Мой дед по-материнской линии жил в Орджоникидзе и приезжал к нам в гости часто.  И был он страшно верующим. Все мучился, что дочь его за еврея вышла, которого он, правда, очень любил.  И говорил, мол, что ж теперь поделаешь, ведь, все-равно, Феликс-то хорошим человеком оказался, несмотря ни на что… Помните, как у Галича: "Хоть и лысый, и еврей, но хороший."



И когда дед оказывался на моих революционных представлениях, делал серьезное лицо. Это он для мой бабушки старался. Он всегда свои иконки прятал от всех в чемодане, когда у нас гостил, но молился перед едой. Придет, бывало, к ужину с небольшим опозданием, моя бабушка-коммунистка, Эсфирь Борисовна прищурится, взглянет на него и бросит: «Ну, как Сергей Григорьевич, чего Вам там сегодня наобещали?» Краснел и молчал. Чего ей, мол, еврейке-коммунистке объяснять? Но уважал ее ужасно. За ум и доброту.

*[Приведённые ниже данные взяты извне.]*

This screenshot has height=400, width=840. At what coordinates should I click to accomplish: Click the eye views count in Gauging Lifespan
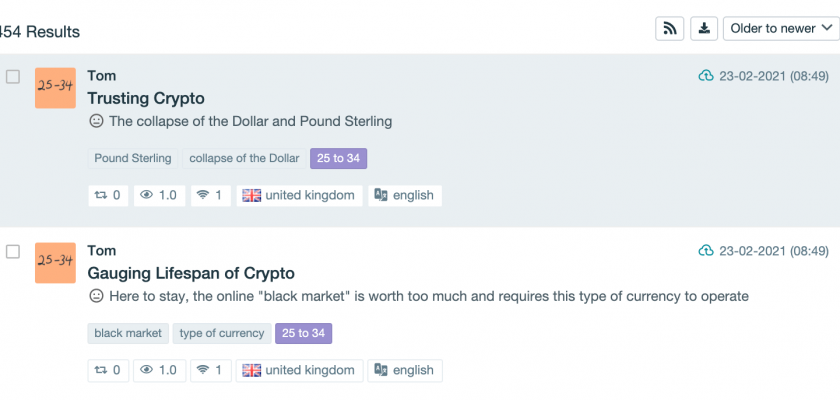tap(158, 370)
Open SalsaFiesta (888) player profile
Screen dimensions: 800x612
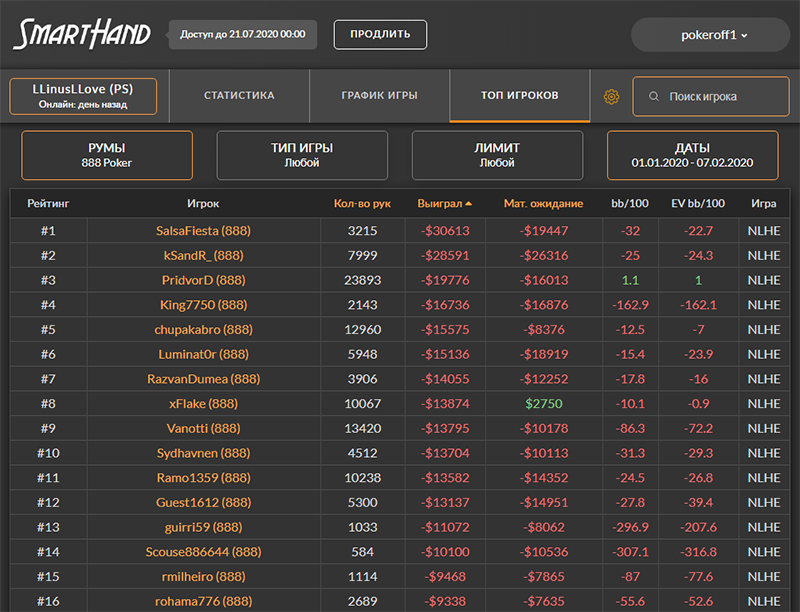pyautogui.click(x=203, y=230)
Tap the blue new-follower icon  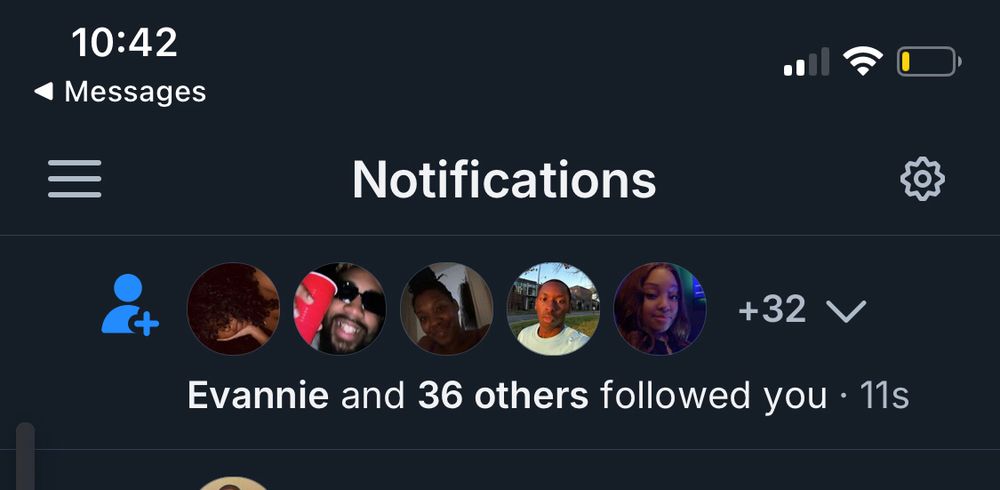coord(129,305)
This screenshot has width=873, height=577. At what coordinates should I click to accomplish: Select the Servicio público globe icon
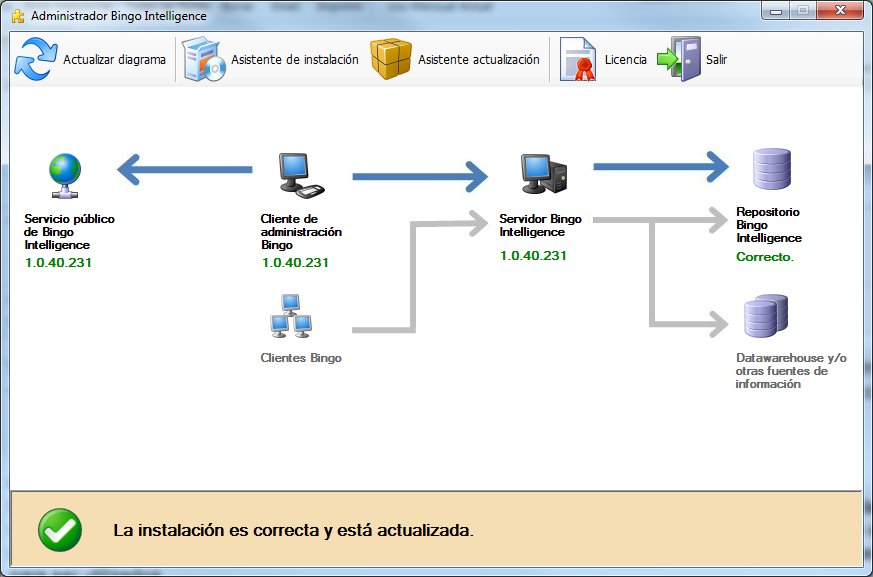click(x=67, y=176)
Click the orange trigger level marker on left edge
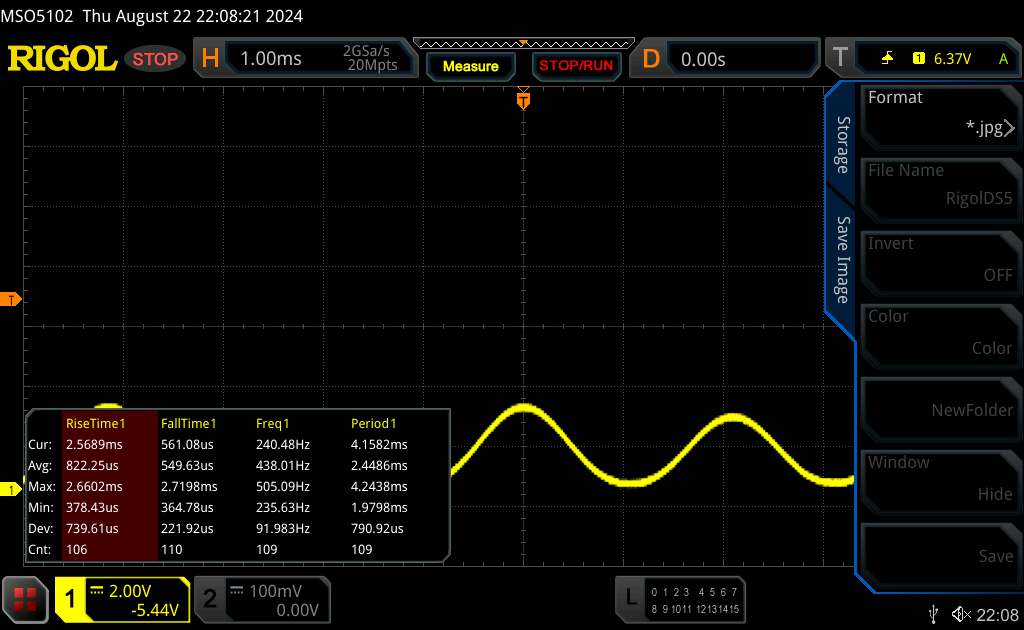Screen dimensions: 1024x630 (11, 300)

Бабушке же, на каждый день рождения я дарила портреты или бюсты: то Ленина, то Маркса. А она, как бы радовалась… Но однажды, когда я подросла немного и на первую свою зарплату (в 13 лет пела в рок-группе на танцах Битлов - 20 рублей платили) купила ей ткань на платье, так она чуть не прослезилась.  Побежала в этот же день к портнихе. Ну, тогда я поняла, что Карл Маркс ей поднадоел немного.



Пошла потом я учиться в Пермское музыкальное училище, на теоретическое отделении, чтоб придать себе больше самостоятельности и от материнского «взгляда отваливать». Училище в городе находилось.  Надо было на автобусе на занятия ездить. Вот эта была уже взрослость! Тебе 14-15, а ты в туалете глаза мажешь, с гитаристами роком занимаешься, Джимми Хендрикса слушаешь и качаешься, как китайский болванчик. Куришь сигареты "Таллин" в затяжку... и учишься заодно. Море удовольствия!



Мать потом получила работу в Москве ревматологом в поликлинике, позже стала главным ревматологом района. И мы с ней туда переехали.  Отец хотел, было, тоже за нами. Поехал в Москву к начальству с просьбой, чтобы перевели в столицу. А ему в высоких номенклатурных кругах говорят: "Молчи, мол, и сиди тихо. Ты у нас с пятой графой,  и возглавляешь самый большой завод в Европе, а здесь – для тебя понижение, а поскольку, еще и еврей, то неизвестно, куда тебя вообще девать".  Ну, он и вернулся обратно к себе на завод. А мы в Москве остались. Этот завод, все-равно,  был для него всем, т.к. он был талантливым руководителем и инженером. Поэтому, впоследствии, стал талантливым бизнесменом.  Сразу после Перестройки.  Но это - после. 




А сначала, в Москве, жили мы с матерью-врачом в комуналке.  Отец приезжал в гости. Я тогда знакомилась и общалась с любыми людьми, и  легко мне это давалось, сказывалась пройденная "школа детства",  понимания  "классов": один день, бывало, проводишь  с гитаристами и барабанщиками,  а другой - с профессорами из университета. Москва стала сразу родным и необходимым городом, как и Нью-Йорк.  Гайва и Пермь были забыты.